▶ Given instruction
Reproduce the forum thread passage starting at "Sorry, I was" and ending at "automatically.", substituting "brief explanation" for "quick explanation".

▶ Excerpted passage
☆ ☆ ☆ ☆ ☆ ☆ ☆

No.  There is no value in supporting behaviour which is
simply contrary to both de-facto and prescriptive standards
(see final paragraph of RFC 2616 section 10.3.3: if we
accept the "GET on POST redirect" rule, we must accept that
the Location header is exactly the URL that should be
followed).  FYI, many servers return a redirect URL
containing the urlencoded POST data from the original request.


kxroberto: """Don't know if the MS & netscape's also
transpose to GET with long data? ..."""

urllib2's behaviour (and urllib's, I believe) on these
issues is identical to that of IE and Firefox.


jimjewett: """In theory, a GET may be automatic, but a POST
requires user interaction, so the user can be held
accountable for the results of a POST, but not of a GET."""

That theory has been experimentally falsified ;-)
msg27432 - (view) Author: Jim Jewett (jimjjewett) Date: 2006-02-06 20:52
Logged In: YES 
user_id=764593

Sorry, I was trying to provide a quick explanation of why we 
couldn't just "do the obvious thing" and repost with data.

Yes, I realize that in practice, GET is used for non-
idempotent actions, and POST is (though less often) done 
automatically.

But since that is the official policy, I wouldn't want to 
bet too heavily against it in a courtroom -- so python 
defaults should be at least as conservative as both the spec 
and the common practice.

☆ ☆ ☆ ☆ ☆ ☆ ☆

▶ Collected data
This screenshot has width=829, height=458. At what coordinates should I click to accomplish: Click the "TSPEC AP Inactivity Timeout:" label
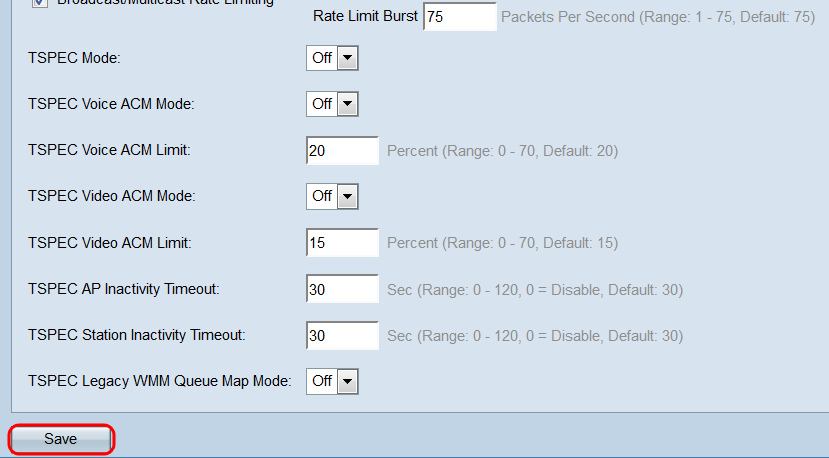123,289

☆ ☆ ☆ ☆ ☆ ☆ ☆

▶ Task answer
Sorry, I was trying to provide a brief explanation of why we 
couldn't just "do the obvious thing" and repost with data.

Yes, I realize that in practice, GET is used for non-
idempotent actions, and POST is (though less often) done 
automatically.